Some incidents were in dorms, some in local apartment buildings. The college itself did literally nothing to report, warn, or investigate this terrifying and traumatic problem. They didn’t acknowledge in any way the escalation of this man’s behavior as he became more and more bold, lingering longer and longer on each visit. This was a man working his way up to rape. This was a man who enjoyed terrorizing girls who were living on their own for the first time in their lives, far from their parents. The police were just as apathetic. No reports were filed, no leads investigated, no warnings to college students, many of whom were from small towns where doors were left unlocked and windows open, that this was a dangerous place to do so. There was no defense classes offered or descriptions of the suspect provided by any authority figure. This town refused to protect the girls that called it home.
Who took a stand? The students themselves. In a town where the police grudgingly spared a single fucking patrol car to drive around campus once an hour, male students moved into the living rooms of their female friends, sleeping in shifts with baseball bats. Girls who used to trust their neighbors enough growing up to leave car keys in the ignition at night were installing triple deadbolts. On one occasion, the man attempted to break into an apartment, only to be spotted fleeing when the girl screamed. He was pursued by residents of the building, but escaped. Again, the only people spreading the warning that a predator was on the loose was the students themselves. Children defending children.
One of those apartments was mine. Two months before I moved in, two of the girls who would become my roommates woke to the sight of this man, whose cold stare could have been on a ghost or a statue. For months one of these girls woke up every morning at four in the morning, hysterical and suffering from anxiety attacks, unable to fall asleep again until the sun came up.
Luckily, the hardworking campus security broke the case, bringing the man to justice.
Nope, just kidding.
What happened was this: The final apartment this man crept into became a story that is most likely equal parts legend and truth. In this apartment a girl had pulled an all nighter, studying for a final. She’d taken a shower, gotten dressed, and was alert and functional at five in the morning when a man slid open the door to her room. He was shocked at the sight of a very much not sleeping girl. When he fumbled with a story about having gotten the wrong room and visiting a cousin, the girl started shouting at him that she knew who he was. He fled, and she chased him, screaming at him. The noise drew attention, and attention finally drew the cops, on one of their few patrol sweeps, who only realized what was happening because of the scene made by the freshman warrior pursuing him. The man was arrested on the spot. He was found to be a devout Mormon, a local man with a wife and young daughters, a construction worker who was leaving early for work to stop off and terrorize college students before his shift.
For the record, his wife stood behind him through it all. And the town and college never apologized or acknowledged the arrest.
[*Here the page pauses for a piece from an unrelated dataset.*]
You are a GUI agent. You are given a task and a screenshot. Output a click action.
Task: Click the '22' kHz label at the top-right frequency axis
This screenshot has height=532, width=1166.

The story spread the same way the warnings did, from one girl to another.
As I’ve said, I never woke up to see this man. I personally never saw the face of the man who tried to break into my apartment as a freshman, at an entirely different school in an entirely different city. But I remember what it feels like to watch a doorknob that should not be turning sliding slowly to the left with a soft click and know that no one, absolutely no one, had prepared me for this.
Let’s put a stop to fucked up shit like this, shall we?